Problem requirements: In your copy, repeat each record exactly and include no pictures.

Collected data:
::::::::

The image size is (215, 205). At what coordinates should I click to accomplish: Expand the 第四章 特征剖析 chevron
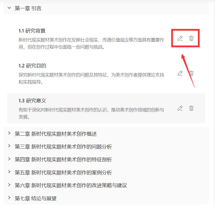coord(9,159)
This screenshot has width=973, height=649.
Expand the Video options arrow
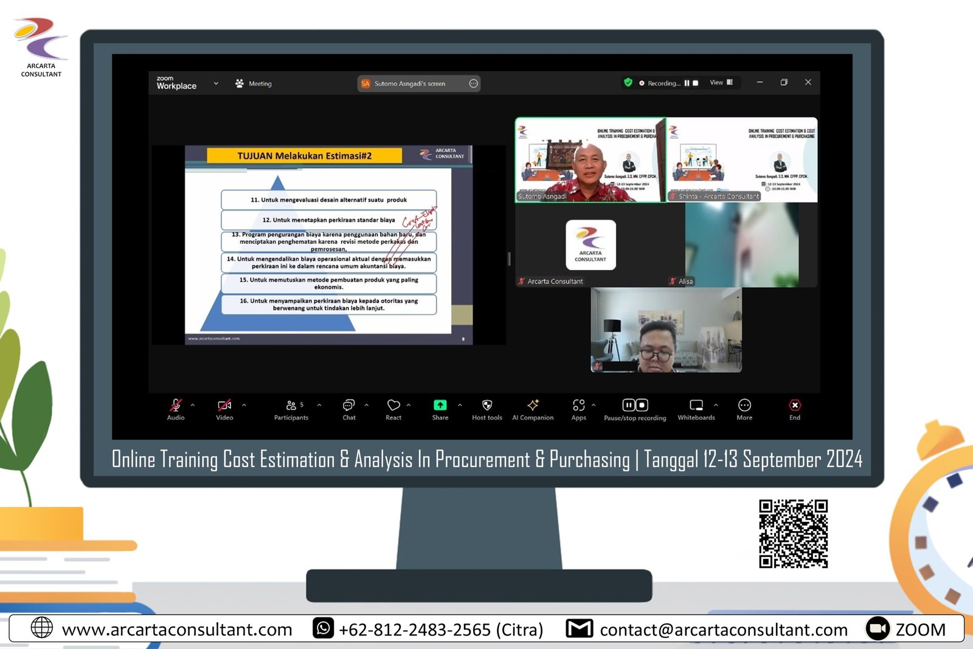point(244,405)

::::::::

Exercise output:
The image size is (215, 205). At what coordinates should I click to accomplish: Expand the 第四章 特征剖析 chevron
coord(9,159)
This screenshot has width=973, height=649.
Expand the Video options arrow
point(244,405)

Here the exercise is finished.